Para compor esse superávit, que estabiliza a dívida pública como proporção do PIB, o governo central (formado pelo Tesouro Nacional, Previdência Social e Banco Central) perseguiria a meta de 1,5% do PIB – equivalente a uma economia de R$ 80 bilhões para pagar juros da dívida pública – ficando 0,5% do PIB a cargo dos Estados e municípios.
Para cumprir a meta de primário de R$ 80 bilhões o governo terá que fazer um corte nos gastos orçamentários de R$ 40 bilhões a R$ 50 bilhões, mais intenso do que os R$ 38 bilhões de redução da despesa em 2013.
Todos esses números são preliminares, estão em discussão e foram submetidos à presidente Dilma Rousseff antes de ela embarcar para Davos (Suíça), na semana passada. O ministro da Fazenda, Guido Mantega, anunciará os objetivos da política fiscal em fevereiro e, muito provavelmente, o fará antes da próxima reunião do Comitê de Política Monetária (Copom), marcada para os dias 25 e 26 de fevereiro. Na última reunião, o Copom elevou os juros em 0,5 ponto percentual, para 10,5% ao ano.
Quanto maior for o reforço fiscal, menor será a necessidade de o Banco Central aumentar a taxa básica de juros (Selic), que já teve alta de 325 pontos-base de abril de 2013 até agora. Na avaliação de interlocutores do mercado junto à área econômica do governo, se Mantega divulgar uma meta crível, o Copom poderia, inclusive, começar a desacelerar as altas da Selic.
Antes de definir o compromisso oficial com a meta fiscal – tendo em conta que este é um ano de eleições presidenciais, o que torna mais difícil cortar gastos públicos – os economistas do Ministério da Fazenda estão se desdobrando em conversas e consultas junto ao mercado financeiro.

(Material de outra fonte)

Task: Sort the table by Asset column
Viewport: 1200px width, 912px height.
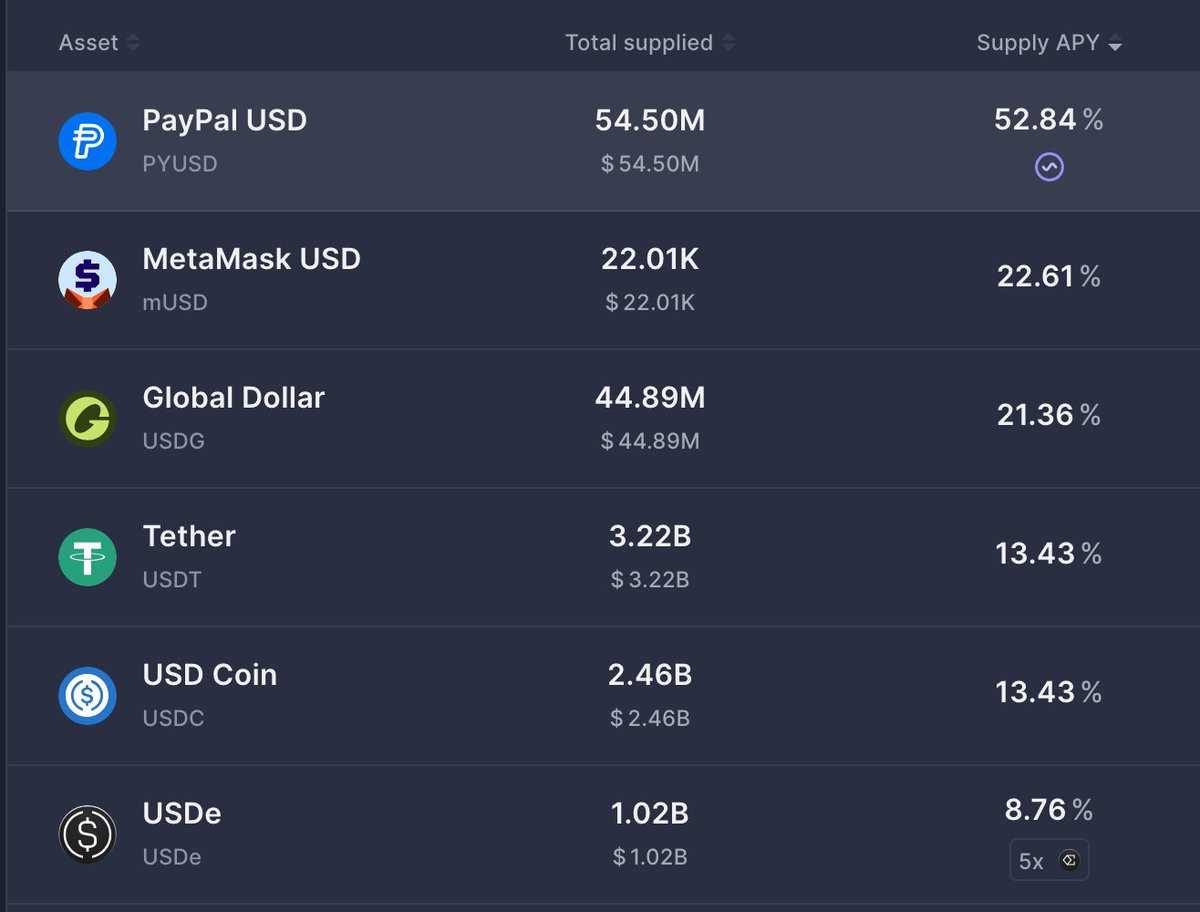Action: (x=99, y=43)
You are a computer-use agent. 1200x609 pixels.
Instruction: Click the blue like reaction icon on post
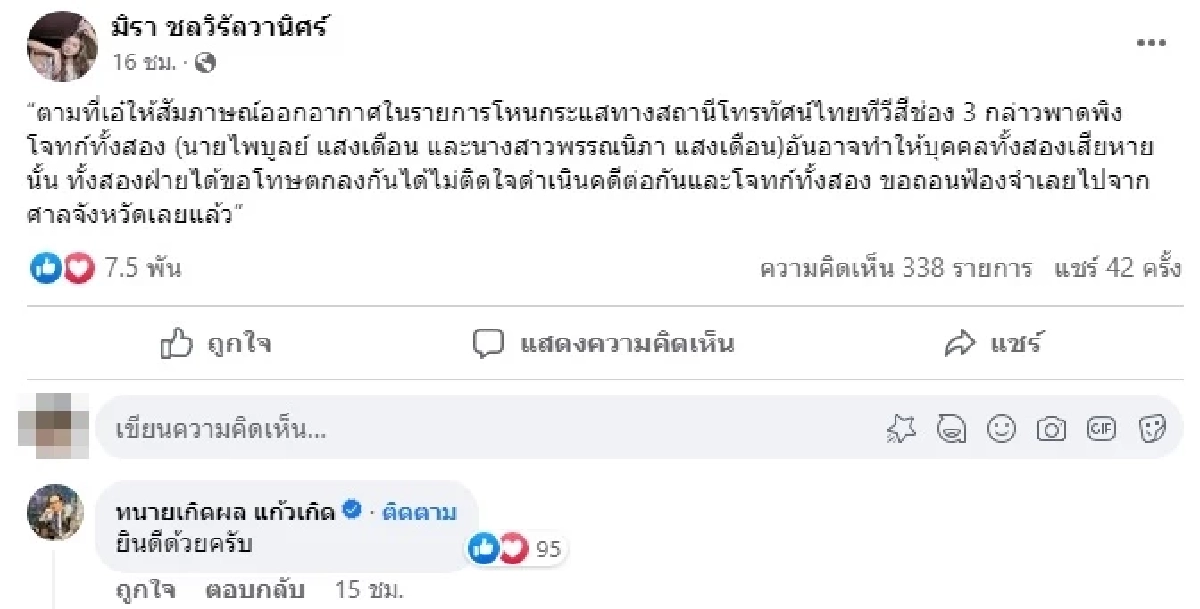(x=45, y=268)
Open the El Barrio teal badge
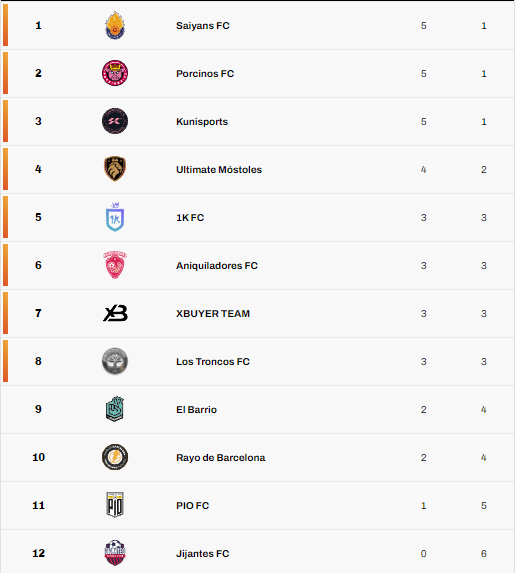The width and height of the screenshot is (515, 573). [115, 409]
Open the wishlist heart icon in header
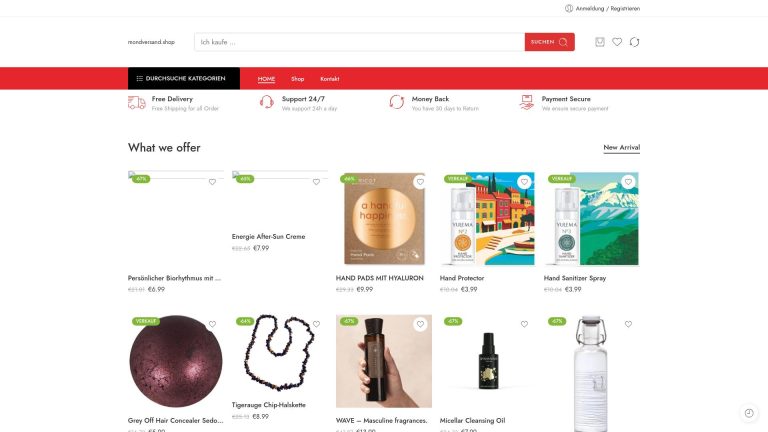The image size is (768, 432). pyautogui.click(x=617, y=42)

Na semana passada, o secretário-executivo do ministério, Dyogo de Oliveira, teve um encontro com economistas de bancos levados por Roberto Padovani, da Votorantim Corretora. Nos últimos dias, assessores que trabalham com o secretário de Política Econômica, Márcio Holland, têm feito sondagens junto a economistas-chefes de instituições financeiras, em uma consulta sobre o que eles esperam e avaliam como factível para a política fiscal este ano.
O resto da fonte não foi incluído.